### [Written exercise]
Select and copy every line in the material below that contains the word "group". Case counts, so a line with the word in different capitalization does not match.

###

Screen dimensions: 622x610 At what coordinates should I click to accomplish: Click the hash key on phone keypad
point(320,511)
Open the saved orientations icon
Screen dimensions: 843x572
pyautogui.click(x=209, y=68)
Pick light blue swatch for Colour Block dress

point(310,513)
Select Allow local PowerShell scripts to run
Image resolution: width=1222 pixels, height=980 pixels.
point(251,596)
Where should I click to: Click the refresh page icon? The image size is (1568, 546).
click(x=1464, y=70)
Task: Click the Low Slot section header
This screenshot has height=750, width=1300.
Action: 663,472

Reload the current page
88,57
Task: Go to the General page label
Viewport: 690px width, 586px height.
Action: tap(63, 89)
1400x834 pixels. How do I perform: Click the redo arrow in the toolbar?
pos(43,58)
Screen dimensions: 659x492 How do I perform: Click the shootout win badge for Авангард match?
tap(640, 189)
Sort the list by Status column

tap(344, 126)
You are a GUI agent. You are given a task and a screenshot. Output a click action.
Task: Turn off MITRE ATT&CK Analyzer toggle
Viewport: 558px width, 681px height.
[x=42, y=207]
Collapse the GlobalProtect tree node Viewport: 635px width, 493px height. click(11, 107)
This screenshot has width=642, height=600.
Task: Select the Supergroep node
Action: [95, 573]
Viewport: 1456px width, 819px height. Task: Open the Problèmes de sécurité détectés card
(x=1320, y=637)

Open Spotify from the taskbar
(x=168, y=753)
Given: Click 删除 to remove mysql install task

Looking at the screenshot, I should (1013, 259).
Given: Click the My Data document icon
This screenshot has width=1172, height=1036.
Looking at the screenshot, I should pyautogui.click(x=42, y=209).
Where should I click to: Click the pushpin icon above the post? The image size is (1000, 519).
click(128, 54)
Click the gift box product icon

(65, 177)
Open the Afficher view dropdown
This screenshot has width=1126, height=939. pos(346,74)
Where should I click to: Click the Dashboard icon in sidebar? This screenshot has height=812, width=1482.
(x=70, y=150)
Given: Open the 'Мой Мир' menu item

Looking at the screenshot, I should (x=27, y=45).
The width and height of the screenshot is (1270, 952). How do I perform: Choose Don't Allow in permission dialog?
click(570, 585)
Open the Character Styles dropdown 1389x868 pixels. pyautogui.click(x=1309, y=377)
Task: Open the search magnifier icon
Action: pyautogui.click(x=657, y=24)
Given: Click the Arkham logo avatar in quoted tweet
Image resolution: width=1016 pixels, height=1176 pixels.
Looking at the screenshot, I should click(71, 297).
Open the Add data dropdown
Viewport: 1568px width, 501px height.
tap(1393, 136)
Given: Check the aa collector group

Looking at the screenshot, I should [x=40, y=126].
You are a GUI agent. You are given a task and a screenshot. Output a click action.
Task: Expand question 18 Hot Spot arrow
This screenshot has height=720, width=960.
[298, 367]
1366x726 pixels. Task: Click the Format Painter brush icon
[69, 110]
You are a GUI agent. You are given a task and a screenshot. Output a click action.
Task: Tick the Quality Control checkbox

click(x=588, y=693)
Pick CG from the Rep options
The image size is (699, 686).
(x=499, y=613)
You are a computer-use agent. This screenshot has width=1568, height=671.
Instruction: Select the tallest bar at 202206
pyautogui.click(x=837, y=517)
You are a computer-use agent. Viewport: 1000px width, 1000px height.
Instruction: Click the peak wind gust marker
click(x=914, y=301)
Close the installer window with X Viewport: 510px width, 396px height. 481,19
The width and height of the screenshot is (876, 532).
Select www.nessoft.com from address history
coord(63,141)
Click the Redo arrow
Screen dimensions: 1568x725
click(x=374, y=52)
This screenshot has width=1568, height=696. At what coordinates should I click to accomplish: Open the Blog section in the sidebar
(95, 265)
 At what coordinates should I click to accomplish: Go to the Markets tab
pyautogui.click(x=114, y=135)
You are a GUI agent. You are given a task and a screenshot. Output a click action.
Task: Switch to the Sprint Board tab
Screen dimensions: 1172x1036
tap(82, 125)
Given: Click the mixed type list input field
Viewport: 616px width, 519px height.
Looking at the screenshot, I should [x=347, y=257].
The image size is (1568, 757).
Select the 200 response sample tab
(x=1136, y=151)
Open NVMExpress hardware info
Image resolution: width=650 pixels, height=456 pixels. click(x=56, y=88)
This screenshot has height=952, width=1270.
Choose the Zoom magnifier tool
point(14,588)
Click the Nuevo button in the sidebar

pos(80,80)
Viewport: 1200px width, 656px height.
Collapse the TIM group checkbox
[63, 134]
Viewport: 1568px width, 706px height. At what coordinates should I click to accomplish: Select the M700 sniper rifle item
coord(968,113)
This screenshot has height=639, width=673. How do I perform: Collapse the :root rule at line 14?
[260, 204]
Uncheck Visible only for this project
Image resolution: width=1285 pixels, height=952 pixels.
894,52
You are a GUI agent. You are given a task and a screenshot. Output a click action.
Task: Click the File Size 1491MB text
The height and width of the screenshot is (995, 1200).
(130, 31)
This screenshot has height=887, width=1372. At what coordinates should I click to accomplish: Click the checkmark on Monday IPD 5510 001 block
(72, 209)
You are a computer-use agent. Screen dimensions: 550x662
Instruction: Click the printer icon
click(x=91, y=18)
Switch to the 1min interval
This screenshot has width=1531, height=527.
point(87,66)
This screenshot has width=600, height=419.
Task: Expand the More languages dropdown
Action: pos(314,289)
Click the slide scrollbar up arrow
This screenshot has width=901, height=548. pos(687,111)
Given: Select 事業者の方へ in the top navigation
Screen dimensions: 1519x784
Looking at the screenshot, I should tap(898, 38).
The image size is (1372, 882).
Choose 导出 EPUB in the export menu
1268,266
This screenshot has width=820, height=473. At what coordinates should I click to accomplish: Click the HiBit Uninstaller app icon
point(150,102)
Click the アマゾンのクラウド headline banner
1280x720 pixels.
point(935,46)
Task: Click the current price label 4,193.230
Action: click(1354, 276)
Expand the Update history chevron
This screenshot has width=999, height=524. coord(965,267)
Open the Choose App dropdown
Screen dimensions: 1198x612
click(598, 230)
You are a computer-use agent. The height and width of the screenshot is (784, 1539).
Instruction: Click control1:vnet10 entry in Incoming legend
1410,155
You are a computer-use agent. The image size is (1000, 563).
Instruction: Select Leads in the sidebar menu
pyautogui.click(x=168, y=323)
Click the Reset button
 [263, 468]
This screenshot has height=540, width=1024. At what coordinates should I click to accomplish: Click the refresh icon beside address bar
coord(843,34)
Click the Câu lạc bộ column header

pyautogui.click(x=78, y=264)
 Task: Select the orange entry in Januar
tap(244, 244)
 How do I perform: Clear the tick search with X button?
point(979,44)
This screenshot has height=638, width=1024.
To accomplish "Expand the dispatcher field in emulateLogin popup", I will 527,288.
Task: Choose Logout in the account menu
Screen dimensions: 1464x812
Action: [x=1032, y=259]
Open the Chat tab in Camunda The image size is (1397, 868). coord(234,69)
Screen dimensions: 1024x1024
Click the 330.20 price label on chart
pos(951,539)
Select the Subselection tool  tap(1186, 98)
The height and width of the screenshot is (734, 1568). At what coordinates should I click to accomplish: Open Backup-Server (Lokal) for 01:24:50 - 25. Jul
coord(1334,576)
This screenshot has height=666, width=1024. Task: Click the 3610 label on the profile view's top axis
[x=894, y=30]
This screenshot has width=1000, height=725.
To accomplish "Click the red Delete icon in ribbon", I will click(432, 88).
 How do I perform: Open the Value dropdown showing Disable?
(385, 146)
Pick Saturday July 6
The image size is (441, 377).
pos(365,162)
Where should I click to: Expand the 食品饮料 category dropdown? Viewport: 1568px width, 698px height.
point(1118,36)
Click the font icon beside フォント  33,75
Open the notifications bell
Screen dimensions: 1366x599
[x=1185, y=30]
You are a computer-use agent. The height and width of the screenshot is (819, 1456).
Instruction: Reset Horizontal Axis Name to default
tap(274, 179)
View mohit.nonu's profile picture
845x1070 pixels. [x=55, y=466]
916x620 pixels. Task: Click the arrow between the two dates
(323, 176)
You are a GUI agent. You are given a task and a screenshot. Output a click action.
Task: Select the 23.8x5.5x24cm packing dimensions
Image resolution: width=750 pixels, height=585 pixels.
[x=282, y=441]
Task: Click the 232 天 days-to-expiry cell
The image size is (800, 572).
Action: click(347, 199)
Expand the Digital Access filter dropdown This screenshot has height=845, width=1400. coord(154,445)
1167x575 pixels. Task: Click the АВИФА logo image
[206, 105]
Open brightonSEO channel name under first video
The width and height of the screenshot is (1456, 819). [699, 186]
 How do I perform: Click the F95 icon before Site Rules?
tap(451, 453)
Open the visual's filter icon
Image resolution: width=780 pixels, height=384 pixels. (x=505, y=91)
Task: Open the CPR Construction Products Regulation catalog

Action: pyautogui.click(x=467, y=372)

###

### [Written response]
Given: Check the aa collector group
Collapse the TIM group checkbox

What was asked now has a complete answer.